Scientific classification
- Kingdom: Animalia
- Phylum: Mollusca
- Class: Gastropoda
- Order: Stylommatophora
- Family: Camaenidae
- Genus: Papustyla
- Species: P. pulcherrima
- Binomial name: Papustyla pulcherrima Rensch, 1931
- Synonyms: Papuina pulcherrima

= Emerald green snail =

- Authority: Rensch, 1931
- Conservation status: NT
- Synonyms: Papuina pulcherrima

Species of gastropod

The emerald green snail, green tree snail, or Manus green tree snail, scientific name Papustyla pulcherrima, sometimes listed as Papuina pulcherrima, is a species of large, air-breathing tree snail, a terrestrial pulmonate gastropod mollusk in the family Camaenidae.

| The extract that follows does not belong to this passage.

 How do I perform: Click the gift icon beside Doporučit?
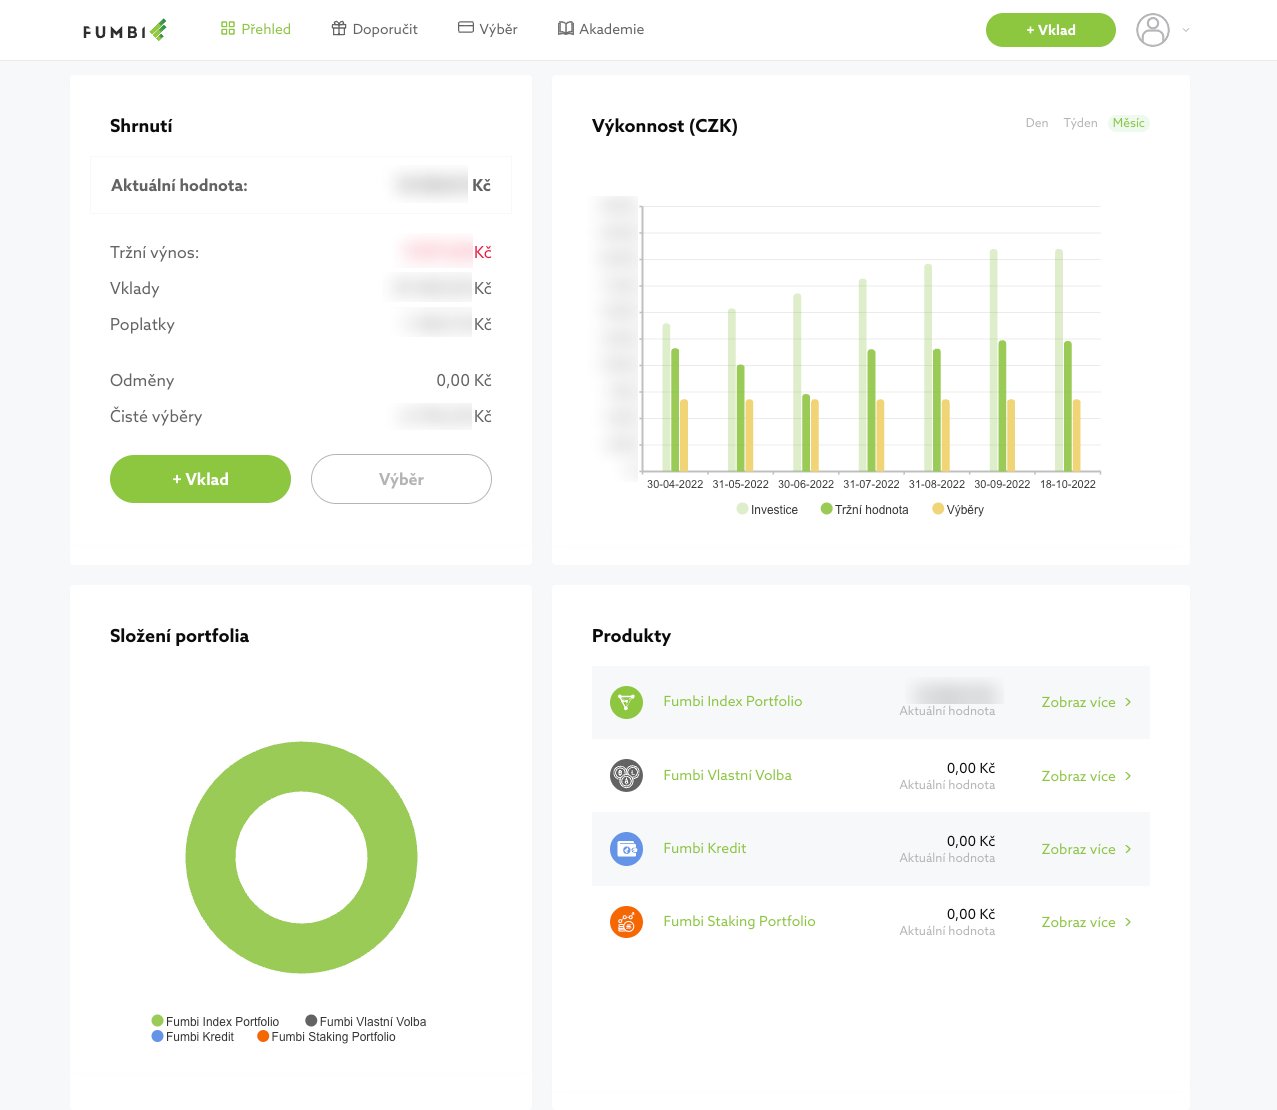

The shells of this species were in demand for making jewelry, and were popular with shell collectors and, partly as a result of this, the species is now near being threatened.

==Distribution and habitat==
P. pulcherrima is endemic to Manus Island in Papua New Guinea. This snail lives in trees, and inhabits rain forest areas up to 112 m above sea level.

==Description==
The shell of this species is a vivid green color, which is unusual in snails. The green color is however not within the solid, calcium carbonate part of the shell but instead it is a very thin protein layer known as the periostracum. Under the periostracum the shell is yellow.

==Endangered==
Overharvesting of the species for commercial purposes led to a decline in the population of this snail. Logging of the rain forest where this species lives is also a serious threat to its survival.

The snail and its shell are protected under CITES (Convention on International Trade in Endangered Species of Wild Fauna and Flora) and the species is listed in the IUCN Red List as near threatened as of 2015.

Papustyla pulcherrima is the only foreign gastropod species that is listed as Federally Endangered in the United States since 3 June 1970.